Se pure i non credenti, secondo quanto propone Ratzinger, dovessero affidarsi a Dio inteso come "valore assoluto" - commenta acutamente Cattani - "chi decide il contenuto concreto di questo valore assoluto?" La Chiesa romana?

Con tutto il rispetto, non ci sembra un’istituzione in proposito affidabile. "Per decidere se il budino è buono od è una schifezza, bisogna mangiarlo - dicevano i dissidenti dell’Est ai comunisti utopisti dell’Occidente - Noi il comunismo lo abbiamo dovuto trangugiare, ed è immangiabile".
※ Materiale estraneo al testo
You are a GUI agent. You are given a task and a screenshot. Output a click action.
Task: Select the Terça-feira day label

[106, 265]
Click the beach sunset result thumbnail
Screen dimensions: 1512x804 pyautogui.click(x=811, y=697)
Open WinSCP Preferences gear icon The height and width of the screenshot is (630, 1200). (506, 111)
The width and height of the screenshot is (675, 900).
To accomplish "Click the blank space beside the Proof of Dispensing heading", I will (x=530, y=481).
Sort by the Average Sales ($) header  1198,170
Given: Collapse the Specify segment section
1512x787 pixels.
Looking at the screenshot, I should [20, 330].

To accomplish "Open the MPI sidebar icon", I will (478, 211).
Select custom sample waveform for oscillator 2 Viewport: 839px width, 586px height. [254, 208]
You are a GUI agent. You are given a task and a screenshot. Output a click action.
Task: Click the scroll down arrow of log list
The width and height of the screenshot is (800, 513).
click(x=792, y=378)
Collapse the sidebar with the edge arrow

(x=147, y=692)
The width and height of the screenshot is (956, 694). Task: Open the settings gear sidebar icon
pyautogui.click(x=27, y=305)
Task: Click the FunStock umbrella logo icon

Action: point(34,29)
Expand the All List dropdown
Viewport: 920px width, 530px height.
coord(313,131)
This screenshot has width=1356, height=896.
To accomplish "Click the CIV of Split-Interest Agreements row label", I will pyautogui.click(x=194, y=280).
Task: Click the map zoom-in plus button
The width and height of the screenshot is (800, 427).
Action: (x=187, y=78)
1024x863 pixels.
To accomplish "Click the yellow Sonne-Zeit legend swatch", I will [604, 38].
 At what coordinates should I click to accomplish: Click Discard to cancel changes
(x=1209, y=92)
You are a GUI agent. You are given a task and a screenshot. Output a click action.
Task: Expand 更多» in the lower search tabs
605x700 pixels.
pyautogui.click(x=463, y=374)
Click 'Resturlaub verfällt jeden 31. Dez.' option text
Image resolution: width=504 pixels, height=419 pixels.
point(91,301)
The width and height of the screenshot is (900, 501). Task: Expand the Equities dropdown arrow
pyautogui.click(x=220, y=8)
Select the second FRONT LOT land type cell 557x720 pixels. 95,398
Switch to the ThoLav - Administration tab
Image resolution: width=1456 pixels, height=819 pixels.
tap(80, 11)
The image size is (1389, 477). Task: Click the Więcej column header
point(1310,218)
La prova del budino applicata alla Chiesa cattolica non darebbe esiti confortanti: tra precetti balzani (il tabù sessuale) o irresponsabili (sul controllo delle nascite) o criminali (su Aids e preservativi), il budino cattolico è da buttare. Se Dio c’è, non comunica molto con il Vaticano.

Per favore, torniamo a confidare nella ragione.